First, he ruled that Standish could not maintain a minimal standard of living and make payments on her student loans. Thus, she met the first part of the Brunner test.

Second, Judge Berger ruled that Standish's dismal economic circumstances were unlikely to improve enough for her to pay off her student loans in the future. "As her age advances and her health deteriorates, she will soon reach a point at which her continuing employment is no longer possible," the judge observed. Moreover, Standish was unlikely to see her income go up. Based on these facts, Judge Berger ruled that Standish met the second part of the Brunner test.

Finally, regarding Brunner's "good faith" prong, Judge Brunner noted approvingly that Standish had "diligently minimized her expenses while maximizing the income she could earn with her degree." She also made payments on some of her loans while deferring others.

Nevertheless, Judge Berger ruled that Standish failed the good-faith prong of the Brunner test. 

Why? Because she received an inheritance and did not use the inheritance money to pay off her student loans. Instead, she used her inheritance to help pay for her daughter's education and other expenses. 

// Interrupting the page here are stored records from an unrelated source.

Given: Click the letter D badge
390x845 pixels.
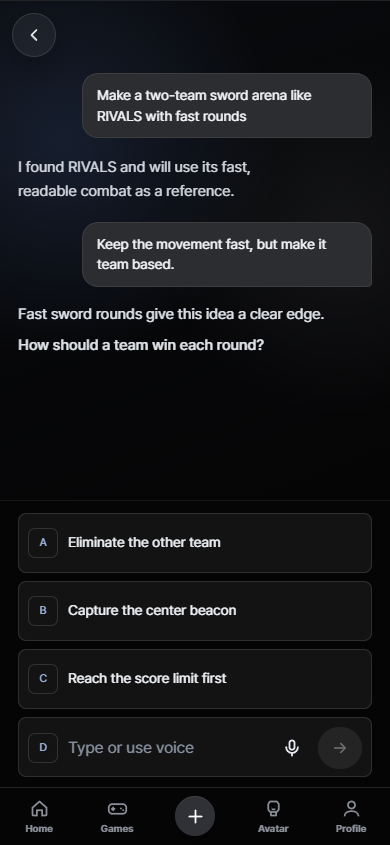Looking at the screenshot, I should coord(43,747).
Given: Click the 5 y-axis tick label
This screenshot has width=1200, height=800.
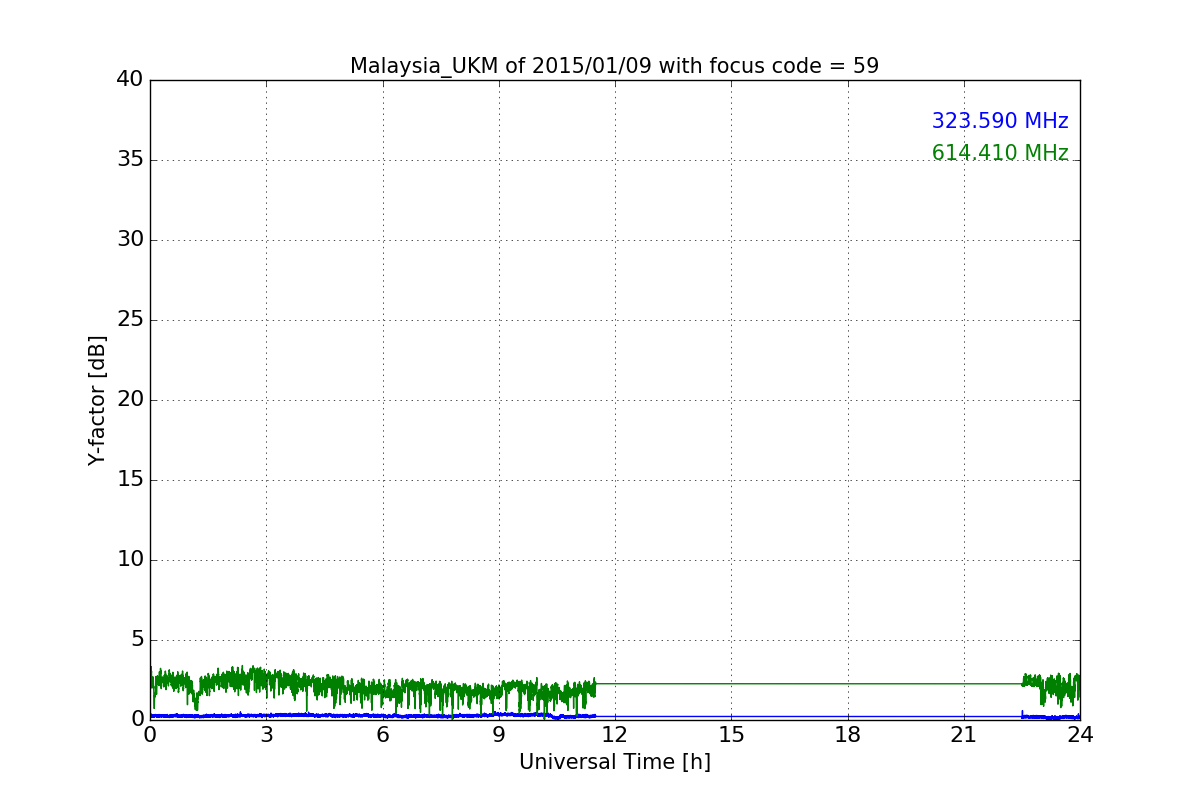Looking at the screenshot, I should coord(137,640).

As Judge Berger explained:

[Standish's] decision to dedicate her inheritance to her daughter's education and other expenses prohibits the Court from finding that her pursuit of a discharge is in good faith. [Standish] received around $45,000 from her mother's estate. None of that money was used to pay the student loans. It is notable that this money would have been enough to pay off all or almost all her student loans.

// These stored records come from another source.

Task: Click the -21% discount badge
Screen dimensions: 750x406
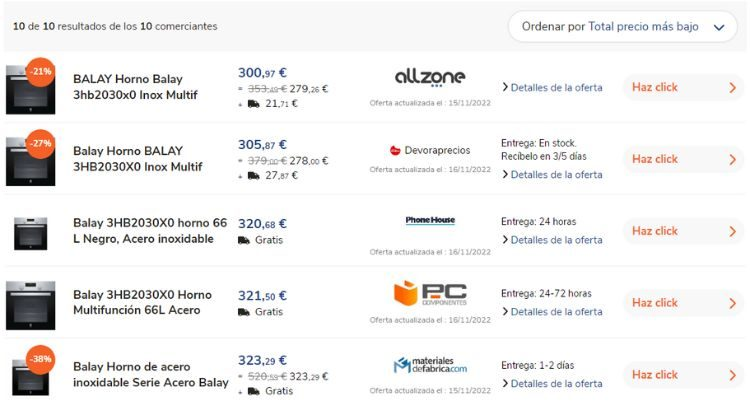Action: [40, 73]
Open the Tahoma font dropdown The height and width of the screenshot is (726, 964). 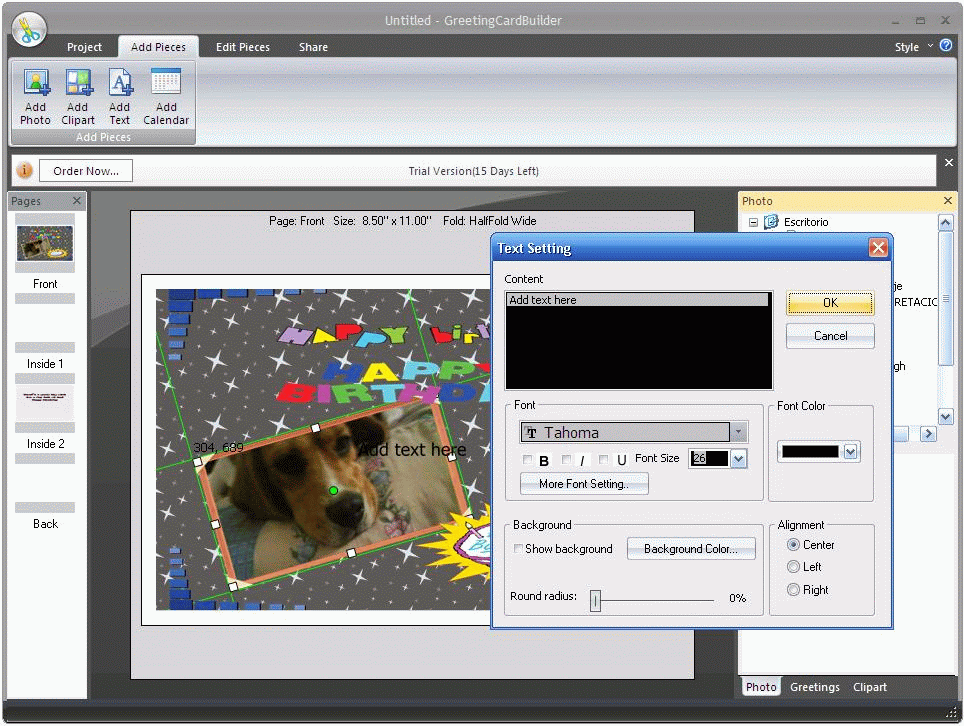(738, 430)

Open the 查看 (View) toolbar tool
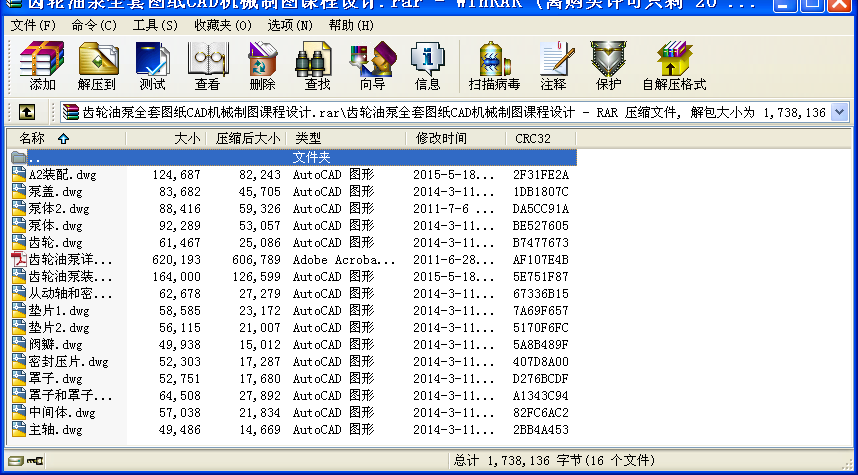208,66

Judge Berger clearly sympathized with Ms. Standish. He ruled in her favor on two parts of the Brunner test and only ruled against her on the good-faith standard because of her inheritance. "It is a tragic irony,' Judge Berger wrote, "that [Standish's] very efforts to relieve her daughter of the financial enserfment caused by student loan debt doomed her effort to discharge her own student loans."

Millions of Americans are burdened by student loans that prevent them from buying a home or saving for retirement. Some are probably counting on an inheritance to offset the catastrophe of their student debt.

But Judge Berger's decision--which is in harmony with current law--should be a wake-up call to student debtors who believe an inheritance will allow them to retire with dignity despite crushing student debt. As the Standish decision illustrates, an inheritance might foreclose bankruptcy relief for student borrowers even if they are otherwise qualified for relief under Brunner.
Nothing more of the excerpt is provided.